Quote from: Zoupa on August 02, 2019, 12:32:14 PM
Quote from: garbon on August 02, 2019, 03:17:54 AM
Quote from: Zoupa on August 02, 2019, 02:53:42 AM
Quote from: garbon on August 02, 2019, 01:49:34 AM
Quote from: Syt on August 02, 2019, 12:52:11 AM
Quote from: Zoupa on August 01, 2019, 06:21:20 PMThere's very little innovation going on. No search for a cure kinda thing. It's mostly "let's add a hydrogen there, test it and see if it works". Out of the hundred different variations they'll find one where they can make the statistics say it's 1% better than the old drug. That's good enough to market it to doctors at their yearly conference in Honolulu and there ya go.

Sounds about right for a lot of studies we did when I was with a Contract Research Organization. Another big thing was off label uses - application of medication to conditions they weren't originally designed for, to increase market/customer base.

The horrors of using a drug to treat an additional issue?

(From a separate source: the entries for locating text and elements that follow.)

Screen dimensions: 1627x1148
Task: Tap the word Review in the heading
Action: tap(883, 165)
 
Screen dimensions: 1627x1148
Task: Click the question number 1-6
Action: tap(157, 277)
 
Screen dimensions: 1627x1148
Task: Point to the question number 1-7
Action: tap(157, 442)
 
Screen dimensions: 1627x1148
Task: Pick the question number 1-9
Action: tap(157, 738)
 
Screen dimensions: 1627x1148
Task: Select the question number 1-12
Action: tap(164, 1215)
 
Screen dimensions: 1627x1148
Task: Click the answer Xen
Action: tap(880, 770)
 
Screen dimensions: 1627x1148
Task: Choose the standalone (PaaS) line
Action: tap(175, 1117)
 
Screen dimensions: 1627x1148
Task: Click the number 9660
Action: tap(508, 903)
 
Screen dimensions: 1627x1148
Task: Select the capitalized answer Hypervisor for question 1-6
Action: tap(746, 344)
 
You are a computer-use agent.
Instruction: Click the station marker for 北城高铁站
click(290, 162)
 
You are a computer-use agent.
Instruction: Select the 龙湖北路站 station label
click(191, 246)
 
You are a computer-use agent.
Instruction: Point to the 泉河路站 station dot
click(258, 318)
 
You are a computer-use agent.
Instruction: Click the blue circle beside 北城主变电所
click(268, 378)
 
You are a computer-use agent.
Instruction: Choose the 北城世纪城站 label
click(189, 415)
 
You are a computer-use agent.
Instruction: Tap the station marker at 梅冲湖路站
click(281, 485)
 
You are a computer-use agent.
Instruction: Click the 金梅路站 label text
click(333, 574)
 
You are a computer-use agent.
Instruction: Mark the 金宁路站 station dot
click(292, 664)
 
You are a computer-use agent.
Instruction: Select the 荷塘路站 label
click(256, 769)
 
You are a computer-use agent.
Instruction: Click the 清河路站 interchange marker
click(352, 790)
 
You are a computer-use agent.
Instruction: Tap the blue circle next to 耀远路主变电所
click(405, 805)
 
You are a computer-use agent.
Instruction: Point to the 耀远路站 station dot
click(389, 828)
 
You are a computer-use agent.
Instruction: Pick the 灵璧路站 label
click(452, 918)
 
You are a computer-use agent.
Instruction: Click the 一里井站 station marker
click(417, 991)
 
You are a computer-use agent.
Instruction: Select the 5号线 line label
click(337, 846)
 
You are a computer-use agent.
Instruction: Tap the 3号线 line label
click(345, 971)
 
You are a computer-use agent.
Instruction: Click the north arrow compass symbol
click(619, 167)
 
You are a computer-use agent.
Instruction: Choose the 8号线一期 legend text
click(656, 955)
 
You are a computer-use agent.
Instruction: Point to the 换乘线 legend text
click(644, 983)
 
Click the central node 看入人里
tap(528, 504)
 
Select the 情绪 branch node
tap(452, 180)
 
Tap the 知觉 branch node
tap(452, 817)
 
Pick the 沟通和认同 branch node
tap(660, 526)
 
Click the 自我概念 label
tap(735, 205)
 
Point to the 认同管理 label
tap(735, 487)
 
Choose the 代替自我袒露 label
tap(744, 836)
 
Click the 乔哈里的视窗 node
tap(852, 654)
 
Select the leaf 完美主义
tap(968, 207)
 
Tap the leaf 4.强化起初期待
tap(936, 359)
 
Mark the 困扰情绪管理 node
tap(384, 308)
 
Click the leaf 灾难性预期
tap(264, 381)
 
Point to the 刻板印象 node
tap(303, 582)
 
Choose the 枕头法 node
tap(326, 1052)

The horrors of using your already limited r&d dollars to treat bullshit fringe crap with drugs whose IP you own instead of developing treatments for cancer, dementia, HIV etc.

Yeah, no one is working in the fields of oncology and HIV these days....


:rolleyes:

:mellow:
"I've never been quite sure what the point of a eunuch is, if truth be told. It seems to me they're only men with the useful bits cut off."
I drank because I wanted to drown my sorrows, but now the damned things have learned to swim.

garbon

Quote from: Zoupa on August 02, 2019, 12:36:10 PM
Quote from: Admiral Yi on August 02, 2019, 03:10:38 AM
Quote from: Zoupa on August 02, 2019, 02:53:42 AM
The horrors of using your already limited r&d dollars to treat bullshit fringe crap with drugs whose IP you own instead of developing treatments for cancer, dementia, HIV etc.

If it's bullshit fringe crap, why are end users willing to pay a premium for the faster uptake insulin?  Do you know something they don't?

You can treat someone with diabetes using 1950s insulin and they have the same life expectancy as the control group. Same co-morbidity too.

I'm not saying the new insulins aren't "better". They are better in terms of number of injections per day for example. They usually also require less blood testing.

I'm saying that the millions invested into making an insulin that lasts 24 hours instead of 12 could have been invested in worthier fields.

Like the other diabetes meds that didn't exist in the 50s?
"I've never been quite sure what the point of a eunuch is, if truth be told. It seems to me they're only men with the useful bits cut off."
I drank because I wanted to drown my sorrows, but now the damned things have learned to swim.

Zoupa

Why do you keep moving the goal posts?